[Tasks to complete]
1. According to the passage on marital patterns, what can occur during a couple's periods of distance and conflict?
2. Extract from the passage on marital patterns, word for word, the part from "3. Triangulation and" to "fearful of school.".

··· Provided passage

2. Marital conflict: The outer, false selves of both spouses are rigid and resistant to differences. The couple alternates between periods of intense closeness and periods of distance and conflict. During the latter, divorce can occur. Sometimes, conflict evolves from dominant/yielding patterns. The compliant spouse refuses to continue in the role and becomes rigid. The couple may be able to bypass a divorce crisis if one spouse begins to express individuality without being influenced by the other’s distress about changes in long-standing patterns.

1 Murray Bowen’s ideas on differentiation are summarized in Family Therapy in Clinical Practice (Jason Aronson, 1978).
3. Triangulation and projection: Spouses avoid differences and conflict by forming alliances with children or by focusing on “disturbances” in a vulnerable third party. The conflict between the parents is then displaced or projected onto the emotional state of the child, as the following examples show:
• A mother who does not feel sufficient levels of closeness with her husband tries to meet her emotional needs with her child. The child exhibits the mother’s rejection anxiety by being fearful of school.
• If a father is missing intimacy, he may overfocus on his daughter. The mother supports this bond, as it enables her to avoid anxieties that closeness triggers. At puberty, “Daddy’s girl” takes drastic action to break away through an unwanted pregnancy.
Sometimes, all three patterns of domination, conflict, and triangulation can operate to form a very complex system. When tension is great, other people get involved to form interlocking triangles. Social service agencies can even become entangled with a family during crises.

······
··· Dataset

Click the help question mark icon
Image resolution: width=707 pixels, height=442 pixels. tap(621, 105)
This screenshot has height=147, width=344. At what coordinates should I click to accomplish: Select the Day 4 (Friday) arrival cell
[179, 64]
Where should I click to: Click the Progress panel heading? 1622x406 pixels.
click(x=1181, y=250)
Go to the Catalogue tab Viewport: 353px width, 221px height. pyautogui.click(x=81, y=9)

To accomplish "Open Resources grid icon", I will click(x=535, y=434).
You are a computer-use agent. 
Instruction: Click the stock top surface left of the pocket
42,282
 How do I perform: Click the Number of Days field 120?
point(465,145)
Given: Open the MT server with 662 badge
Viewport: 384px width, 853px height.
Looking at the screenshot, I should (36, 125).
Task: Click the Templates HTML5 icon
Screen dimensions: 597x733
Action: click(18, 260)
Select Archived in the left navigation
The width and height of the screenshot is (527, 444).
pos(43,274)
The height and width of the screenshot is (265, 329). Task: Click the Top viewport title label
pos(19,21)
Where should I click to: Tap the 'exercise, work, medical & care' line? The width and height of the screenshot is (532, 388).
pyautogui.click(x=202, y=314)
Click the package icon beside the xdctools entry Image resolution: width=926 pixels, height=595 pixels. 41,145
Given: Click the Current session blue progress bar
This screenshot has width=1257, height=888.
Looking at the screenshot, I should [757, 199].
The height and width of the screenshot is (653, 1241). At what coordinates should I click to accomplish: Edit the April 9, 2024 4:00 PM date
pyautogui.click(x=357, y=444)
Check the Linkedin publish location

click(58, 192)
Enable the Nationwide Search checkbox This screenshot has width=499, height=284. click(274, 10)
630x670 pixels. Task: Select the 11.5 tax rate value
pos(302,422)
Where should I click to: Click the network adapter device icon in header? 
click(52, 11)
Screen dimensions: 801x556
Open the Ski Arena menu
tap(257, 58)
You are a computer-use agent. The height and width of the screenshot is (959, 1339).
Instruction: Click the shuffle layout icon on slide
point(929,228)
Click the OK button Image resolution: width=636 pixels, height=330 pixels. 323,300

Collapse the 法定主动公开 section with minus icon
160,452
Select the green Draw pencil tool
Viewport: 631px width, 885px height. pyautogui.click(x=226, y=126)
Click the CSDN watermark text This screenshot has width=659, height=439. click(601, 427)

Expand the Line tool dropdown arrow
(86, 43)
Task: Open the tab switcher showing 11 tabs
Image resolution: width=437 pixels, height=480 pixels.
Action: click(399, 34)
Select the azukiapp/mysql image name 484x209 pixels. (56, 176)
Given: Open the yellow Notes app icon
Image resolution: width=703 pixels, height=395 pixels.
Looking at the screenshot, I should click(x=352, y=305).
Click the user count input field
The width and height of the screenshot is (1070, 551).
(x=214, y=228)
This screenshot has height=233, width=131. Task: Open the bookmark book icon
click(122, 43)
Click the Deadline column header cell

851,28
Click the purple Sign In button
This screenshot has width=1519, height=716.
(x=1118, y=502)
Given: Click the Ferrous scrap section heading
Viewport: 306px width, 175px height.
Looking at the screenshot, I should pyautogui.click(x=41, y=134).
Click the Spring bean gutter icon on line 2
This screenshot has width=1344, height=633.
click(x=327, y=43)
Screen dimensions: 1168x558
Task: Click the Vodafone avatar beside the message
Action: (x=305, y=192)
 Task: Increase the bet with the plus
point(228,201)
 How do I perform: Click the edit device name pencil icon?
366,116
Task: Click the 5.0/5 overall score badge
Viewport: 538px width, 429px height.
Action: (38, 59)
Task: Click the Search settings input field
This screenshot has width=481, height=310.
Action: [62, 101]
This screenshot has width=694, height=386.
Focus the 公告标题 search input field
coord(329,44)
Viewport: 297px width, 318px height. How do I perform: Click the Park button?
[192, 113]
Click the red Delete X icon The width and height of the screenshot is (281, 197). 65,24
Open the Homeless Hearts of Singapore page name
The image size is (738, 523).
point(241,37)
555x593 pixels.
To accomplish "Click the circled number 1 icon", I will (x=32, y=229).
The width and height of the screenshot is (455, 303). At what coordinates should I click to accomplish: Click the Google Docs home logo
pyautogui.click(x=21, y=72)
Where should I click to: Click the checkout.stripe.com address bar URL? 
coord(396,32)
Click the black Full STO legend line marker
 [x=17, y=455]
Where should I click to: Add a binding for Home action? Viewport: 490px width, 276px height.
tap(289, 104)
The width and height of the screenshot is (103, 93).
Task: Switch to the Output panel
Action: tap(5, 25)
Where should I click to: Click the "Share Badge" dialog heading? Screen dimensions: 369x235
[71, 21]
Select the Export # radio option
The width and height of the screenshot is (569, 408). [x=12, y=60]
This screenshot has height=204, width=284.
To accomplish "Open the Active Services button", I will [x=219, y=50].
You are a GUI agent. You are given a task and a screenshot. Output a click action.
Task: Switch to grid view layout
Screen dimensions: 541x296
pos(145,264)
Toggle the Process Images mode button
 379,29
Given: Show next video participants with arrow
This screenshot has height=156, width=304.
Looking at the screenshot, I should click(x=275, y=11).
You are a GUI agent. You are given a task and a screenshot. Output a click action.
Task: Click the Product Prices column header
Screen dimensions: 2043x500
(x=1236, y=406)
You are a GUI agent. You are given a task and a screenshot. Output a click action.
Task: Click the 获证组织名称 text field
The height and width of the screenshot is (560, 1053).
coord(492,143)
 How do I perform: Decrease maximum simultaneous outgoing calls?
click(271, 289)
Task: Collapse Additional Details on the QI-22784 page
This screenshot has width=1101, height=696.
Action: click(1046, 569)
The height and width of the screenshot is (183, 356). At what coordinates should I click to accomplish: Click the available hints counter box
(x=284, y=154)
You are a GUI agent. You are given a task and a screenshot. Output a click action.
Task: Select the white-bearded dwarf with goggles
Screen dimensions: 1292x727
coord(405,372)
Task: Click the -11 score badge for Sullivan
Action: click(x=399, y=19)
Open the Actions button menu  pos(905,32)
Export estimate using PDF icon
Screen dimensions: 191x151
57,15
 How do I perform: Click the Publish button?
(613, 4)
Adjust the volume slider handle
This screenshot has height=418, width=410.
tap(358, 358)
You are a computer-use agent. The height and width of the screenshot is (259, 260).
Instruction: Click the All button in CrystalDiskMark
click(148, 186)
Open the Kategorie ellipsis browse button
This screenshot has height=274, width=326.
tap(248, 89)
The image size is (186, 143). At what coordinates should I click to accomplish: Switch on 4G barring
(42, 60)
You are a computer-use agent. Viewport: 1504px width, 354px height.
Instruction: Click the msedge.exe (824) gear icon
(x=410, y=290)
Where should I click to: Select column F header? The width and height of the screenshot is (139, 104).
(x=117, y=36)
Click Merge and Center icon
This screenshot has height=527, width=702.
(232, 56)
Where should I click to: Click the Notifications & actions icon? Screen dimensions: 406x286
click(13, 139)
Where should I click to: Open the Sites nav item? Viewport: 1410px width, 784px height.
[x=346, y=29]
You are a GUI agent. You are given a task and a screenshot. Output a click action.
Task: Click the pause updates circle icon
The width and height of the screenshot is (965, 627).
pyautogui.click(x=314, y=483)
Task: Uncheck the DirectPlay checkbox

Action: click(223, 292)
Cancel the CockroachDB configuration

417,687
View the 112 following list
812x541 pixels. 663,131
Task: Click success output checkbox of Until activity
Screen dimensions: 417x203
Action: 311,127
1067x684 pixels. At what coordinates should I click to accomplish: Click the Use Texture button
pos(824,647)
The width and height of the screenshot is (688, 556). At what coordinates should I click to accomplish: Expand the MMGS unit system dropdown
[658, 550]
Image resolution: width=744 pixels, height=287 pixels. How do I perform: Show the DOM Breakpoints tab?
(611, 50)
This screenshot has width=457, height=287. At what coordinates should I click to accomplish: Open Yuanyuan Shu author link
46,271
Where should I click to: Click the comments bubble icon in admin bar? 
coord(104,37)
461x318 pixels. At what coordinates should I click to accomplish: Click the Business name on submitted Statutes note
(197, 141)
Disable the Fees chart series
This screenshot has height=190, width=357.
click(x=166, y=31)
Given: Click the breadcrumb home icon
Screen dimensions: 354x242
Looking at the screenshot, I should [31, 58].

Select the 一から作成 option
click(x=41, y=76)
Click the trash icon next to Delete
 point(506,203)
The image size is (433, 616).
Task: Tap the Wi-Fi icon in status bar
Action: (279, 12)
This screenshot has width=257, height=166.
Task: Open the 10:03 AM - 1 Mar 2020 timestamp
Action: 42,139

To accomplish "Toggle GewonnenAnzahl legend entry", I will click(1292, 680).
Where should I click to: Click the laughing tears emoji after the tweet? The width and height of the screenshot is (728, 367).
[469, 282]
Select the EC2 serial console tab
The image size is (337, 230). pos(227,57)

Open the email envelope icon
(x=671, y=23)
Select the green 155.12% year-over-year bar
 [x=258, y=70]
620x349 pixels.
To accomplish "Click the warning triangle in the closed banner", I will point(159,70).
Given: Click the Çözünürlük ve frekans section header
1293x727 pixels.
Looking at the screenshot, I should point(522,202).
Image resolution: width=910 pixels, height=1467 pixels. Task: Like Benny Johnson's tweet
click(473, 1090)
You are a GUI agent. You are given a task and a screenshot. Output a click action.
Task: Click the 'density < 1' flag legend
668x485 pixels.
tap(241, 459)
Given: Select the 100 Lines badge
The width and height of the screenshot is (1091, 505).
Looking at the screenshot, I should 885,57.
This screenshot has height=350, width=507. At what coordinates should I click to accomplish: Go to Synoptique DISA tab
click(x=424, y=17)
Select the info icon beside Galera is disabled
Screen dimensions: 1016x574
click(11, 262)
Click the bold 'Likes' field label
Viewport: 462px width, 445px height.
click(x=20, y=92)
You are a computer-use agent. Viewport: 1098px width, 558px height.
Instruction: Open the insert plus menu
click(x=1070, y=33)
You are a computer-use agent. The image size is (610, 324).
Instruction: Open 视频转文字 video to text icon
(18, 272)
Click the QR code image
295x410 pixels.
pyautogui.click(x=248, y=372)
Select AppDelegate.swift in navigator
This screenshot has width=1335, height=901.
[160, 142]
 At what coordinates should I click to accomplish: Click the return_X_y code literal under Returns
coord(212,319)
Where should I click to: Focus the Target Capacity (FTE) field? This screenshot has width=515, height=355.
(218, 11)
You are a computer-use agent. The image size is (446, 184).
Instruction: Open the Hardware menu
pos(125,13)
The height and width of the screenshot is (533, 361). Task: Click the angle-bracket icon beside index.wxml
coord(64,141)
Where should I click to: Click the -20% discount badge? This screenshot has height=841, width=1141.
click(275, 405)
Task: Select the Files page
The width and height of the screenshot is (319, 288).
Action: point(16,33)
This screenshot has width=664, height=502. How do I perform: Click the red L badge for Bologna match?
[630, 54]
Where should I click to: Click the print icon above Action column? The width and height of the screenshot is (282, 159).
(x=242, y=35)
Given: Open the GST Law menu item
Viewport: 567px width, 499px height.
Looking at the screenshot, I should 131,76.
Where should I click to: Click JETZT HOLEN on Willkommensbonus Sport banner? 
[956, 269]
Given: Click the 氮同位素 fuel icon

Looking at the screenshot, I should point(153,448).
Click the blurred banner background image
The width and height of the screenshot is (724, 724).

······

[Solutions to the problems]
1. Divorce can occur.

2.
3. Triangulation and projection: Spouses avoid differences and conflict by forming alliances with children or by focusing on “disturbances” in a vulnerable third party. The conflict between the parents is then displaced or projected onto the emotional state of the child, as the following examples show:
• A mother who does not feel sufficient levels of closeness with her husband tries to meet her emotional needs with her child. The child exhibits the mother’s rejection anxiety by being fearful of school.